Would you please copy exactly the line with "Given: Switch to the All tab" and all lines that follow it in the data below, through the last one?

*** Records for the task ***

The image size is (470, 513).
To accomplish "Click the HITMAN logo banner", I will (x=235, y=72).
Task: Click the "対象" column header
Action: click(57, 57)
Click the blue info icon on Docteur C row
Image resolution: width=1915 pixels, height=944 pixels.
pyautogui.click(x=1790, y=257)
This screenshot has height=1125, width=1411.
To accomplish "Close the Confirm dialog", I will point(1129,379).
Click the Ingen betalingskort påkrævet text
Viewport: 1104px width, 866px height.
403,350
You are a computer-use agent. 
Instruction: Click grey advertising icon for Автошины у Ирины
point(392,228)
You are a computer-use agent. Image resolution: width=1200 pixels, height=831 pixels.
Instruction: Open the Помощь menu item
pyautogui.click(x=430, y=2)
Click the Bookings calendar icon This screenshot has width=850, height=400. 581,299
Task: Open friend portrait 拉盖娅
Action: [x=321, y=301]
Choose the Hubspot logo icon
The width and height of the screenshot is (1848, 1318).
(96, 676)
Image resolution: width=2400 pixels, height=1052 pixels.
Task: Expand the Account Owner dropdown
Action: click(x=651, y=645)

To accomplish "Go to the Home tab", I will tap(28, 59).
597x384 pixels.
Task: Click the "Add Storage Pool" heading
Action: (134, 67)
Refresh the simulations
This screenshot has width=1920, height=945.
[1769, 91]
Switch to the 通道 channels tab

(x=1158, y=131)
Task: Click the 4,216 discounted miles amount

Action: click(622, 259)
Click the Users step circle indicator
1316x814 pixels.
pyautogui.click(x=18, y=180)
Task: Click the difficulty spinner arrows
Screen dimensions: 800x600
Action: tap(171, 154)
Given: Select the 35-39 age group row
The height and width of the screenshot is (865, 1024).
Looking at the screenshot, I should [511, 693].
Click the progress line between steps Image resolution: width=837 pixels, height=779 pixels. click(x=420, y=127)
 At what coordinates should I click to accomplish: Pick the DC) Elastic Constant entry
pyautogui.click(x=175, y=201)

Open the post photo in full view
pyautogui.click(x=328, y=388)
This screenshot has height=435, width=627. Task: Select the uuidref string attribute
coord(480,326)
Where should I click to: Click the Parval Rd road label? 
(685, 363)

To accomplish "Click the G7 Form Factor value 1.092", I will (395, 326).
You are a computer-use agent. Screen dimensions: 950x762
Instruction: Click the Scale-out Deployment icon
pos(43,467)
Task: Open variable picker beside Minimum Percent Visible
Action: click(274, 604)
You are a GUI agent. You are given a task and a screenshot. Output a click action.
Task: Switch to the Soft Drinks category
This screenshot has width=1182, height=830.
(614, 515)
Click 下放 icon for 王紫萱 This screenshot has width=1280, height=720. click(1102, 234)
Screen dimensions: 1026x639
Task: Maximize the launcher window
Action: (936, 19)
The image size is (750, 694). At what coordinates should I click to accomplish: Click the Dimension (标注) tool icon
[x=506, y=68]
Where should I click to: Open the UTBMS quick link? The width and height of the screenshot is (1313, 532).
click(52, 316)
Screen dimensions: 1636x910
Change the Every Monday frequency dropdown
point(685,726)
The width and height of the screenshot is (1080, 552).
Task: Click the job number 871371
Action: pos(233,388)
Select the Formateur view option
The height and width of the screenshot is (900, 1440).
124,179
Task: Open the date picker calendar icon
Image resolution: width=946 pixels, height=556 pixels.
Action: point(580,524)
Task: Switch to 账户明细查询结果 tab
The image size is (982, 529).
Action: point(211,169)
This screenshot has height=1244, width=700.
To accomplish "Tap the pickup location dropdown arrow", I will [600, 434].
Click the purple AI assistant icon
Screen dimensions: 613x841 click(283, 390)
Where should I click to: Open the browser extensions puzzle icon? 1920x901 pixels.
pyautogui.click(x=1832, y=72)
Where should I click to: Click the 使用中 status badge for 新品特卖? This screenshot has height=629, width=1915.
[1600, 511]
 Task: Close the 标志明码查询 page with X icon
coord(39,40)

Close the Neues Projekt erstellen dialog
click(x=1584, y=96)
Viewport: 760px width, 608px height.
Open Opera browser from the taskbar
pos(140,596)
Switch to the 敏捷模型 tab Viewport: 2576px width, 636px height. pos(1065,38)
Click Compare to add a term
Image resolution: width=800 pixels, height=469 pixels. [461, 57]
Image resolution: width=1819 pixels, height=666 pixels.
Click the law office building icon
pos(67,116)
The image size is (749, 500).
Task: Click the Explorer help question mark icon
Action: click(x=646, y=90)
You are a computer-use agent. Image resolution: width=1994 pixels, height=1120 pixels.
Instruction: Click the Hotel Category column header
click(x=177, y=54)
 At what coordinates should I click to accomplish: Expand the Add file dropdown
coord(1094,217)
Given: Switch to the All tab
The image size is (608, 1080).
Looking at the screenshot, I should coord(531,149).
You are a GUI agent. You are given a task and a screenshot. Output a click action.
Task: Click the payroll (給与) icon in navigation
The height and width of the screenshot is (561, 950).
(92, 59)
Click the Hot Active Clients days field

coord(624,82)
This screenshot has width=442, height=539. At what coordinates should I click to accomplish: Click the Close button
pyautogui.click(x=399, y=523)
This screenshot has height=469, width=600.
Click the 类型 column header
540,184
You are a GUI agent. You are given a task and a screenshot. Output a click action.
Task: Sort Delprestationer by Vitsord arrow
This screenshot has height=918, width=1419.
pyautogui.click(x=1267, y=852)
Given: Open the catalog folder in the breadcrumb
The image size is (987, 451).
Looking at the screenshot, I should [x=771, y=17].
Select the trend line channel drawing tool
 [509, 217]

***

- _Written answer_
Given: Switch to the All tab
The image size is (608, 1080).
Looking at the screenshot, I should coord(531,149).
You are a GUI agent. You are given a task and a screenshot. Output a click action.
Task: Click the payroll (給与) icon in navigation
The height and width of the screenshot is (561, 950).
(92, 59)
Click the Hot Active Clients days field

coord(624,82)
This screenshot has width=442, height=539. At what coordinates should I click to accomplish: Click the Close button
pyautogui.click(x=399, y=523)
This screenshot has height=469, width=600.
Click the 类型 column header
540,184
You are a GUI agent. You are given a task and a screenshot. Output a click action.
Task: Sort Delprestationer by Vitsord arrow
This screenshot has height=918, width=1419.
pyautogui.click(x=1267, y=852)
Given: Open the catalog folder in the breadcrumb
The image size is (987, 451).
Looking at the screenshot, I should [x=771, y=17].
Select the trend line channel drawing tool
 [509, 217]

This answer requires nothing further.